RIPE Atlas
The RIPE Atlas is a distributed network monitoring project to measure reachability and latency. There are two device types, Probes and Anchors. Probes are small, USB-powered appliances, while Anchors are 1U rack mounted equipment. Probes and Anchors test connectivity to remote Anchors and DNS root servers, and report their results to the Atlas website. WMF hosts 4 Anchors.
- https://atlas.ripe.net/
- https://atlas.ripe.net/results/maps/network-coverage/?filter=14907
- eqiad: https://atlas.ripe.net/probes/6092/
- codfw: https://atlas.ripe.net/probes/6093/
- esams: https://atlas.ripe.net/probes/7261/ (VM)

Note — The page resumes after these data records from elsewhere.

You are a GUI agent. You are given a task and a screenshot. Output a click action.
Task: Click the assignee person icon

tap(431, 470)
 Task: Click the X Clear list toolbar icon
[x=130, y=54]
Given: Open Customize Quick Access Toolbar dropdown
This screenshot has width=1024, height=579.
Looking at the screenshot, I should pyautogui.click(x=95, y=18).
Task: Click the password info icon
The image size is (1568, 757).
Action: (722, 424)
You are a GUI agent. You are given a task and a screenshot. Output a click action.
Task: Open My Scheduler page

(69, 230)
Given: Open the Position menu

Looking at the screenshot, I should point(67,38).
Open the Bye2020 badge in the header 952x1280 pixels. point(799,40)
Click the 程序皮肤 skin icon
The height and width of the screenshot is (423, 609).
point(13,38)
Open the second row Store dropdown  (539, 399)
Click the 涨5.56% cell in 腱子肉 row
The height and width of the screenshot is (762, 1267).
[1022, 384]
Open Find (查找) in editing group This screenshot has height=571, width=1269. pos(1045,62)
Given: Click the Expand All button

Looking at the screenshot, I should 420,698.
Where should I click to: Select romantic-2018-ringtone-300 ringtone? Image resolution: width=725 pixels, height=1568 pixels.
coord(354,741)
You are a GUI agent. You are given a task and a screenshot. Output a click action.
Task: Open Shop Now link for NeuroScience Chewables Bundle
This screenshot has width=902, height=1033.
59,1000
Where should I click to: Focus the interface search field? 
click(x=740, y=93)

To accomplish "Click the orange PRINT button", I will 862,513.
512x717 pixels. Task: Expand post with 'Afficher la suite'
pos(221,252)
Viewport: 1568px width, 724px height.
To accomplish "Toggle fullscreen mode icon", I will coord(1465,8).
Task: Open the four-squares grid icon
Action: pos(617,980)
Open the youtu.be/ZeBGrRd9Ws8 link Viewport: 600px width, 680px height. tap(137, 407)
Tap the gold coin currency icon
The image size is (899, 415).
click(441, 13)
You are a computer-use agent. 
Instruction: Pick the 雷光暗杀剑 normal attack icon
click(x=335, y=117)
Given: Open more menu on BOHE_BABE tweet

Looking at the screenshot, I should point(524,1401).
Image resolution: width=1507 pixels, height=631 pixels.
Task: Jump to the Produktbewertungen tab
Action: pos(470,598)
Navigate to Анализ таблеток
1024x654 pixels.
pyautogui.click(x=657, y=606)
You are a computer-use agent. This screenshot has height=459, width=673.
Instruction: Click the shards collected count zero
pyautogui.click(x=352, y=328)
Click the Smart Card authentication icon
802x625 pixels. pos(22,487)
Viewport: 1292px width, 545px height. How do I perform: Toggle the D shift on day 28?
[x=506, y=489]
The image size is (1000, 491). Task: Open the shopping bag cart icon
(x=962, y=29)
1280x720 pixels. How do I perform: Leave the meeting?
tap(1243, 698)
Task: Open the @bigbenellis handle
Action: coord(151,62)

- eqsin: http://atlas.ripe.net/probes/6345/
The Atlas has been used to measure things like AAAA filtering, DNS root server reachability, and Internet routing response to hurricanes: https://atlas.ripe.net/results/analyses/
In addition to the stats you can get from RIPE's site, we track some statistics of our own: https://grafana.wikimedia.org/d/K1qm1j-Wz/ripe-atlas?orgId=1
Run tests from the command line
Atlas has a suite of command line tools to interact with its API. On "cluster management" production hosts (cumin1002.eqiad.wmnet, cumin2002.codfw.wmnet
) SRE has the tools installed and they can be accessed when running as the 'atlas' user. All tools are also aliased with the correct sudo invocation for convenience, for example running a ssl certificate test from 99 italian probes:
cumin1001:~$ source /etc/ripeatlas.alias # load sudo aliases
cumin1001:~$ asslcert --target text-lb.esams.wikimedia.org --from-country it --probes 99 --no-report
Looking good! Your measurement was created and details about it can be found here:
https://atlas.ripe.net/measurements/22900971/
cumin1001:~$
Country latency measurement
latency-measurement can be used to automate the measurement of latency of each country to the various WMF servers.
Anchor setup
RIPE NCC doc: https://atlas.ripe.net/docs/howtos/installing-vm-anchor.html
Tracked in: https://phabricator.wikimedia.org/T307021
- If not already present, add the sandbox vlan to Netbox, the switch/router, the hypervisors and Puppet (network/data/data.yaml). See other sites like esams for example config.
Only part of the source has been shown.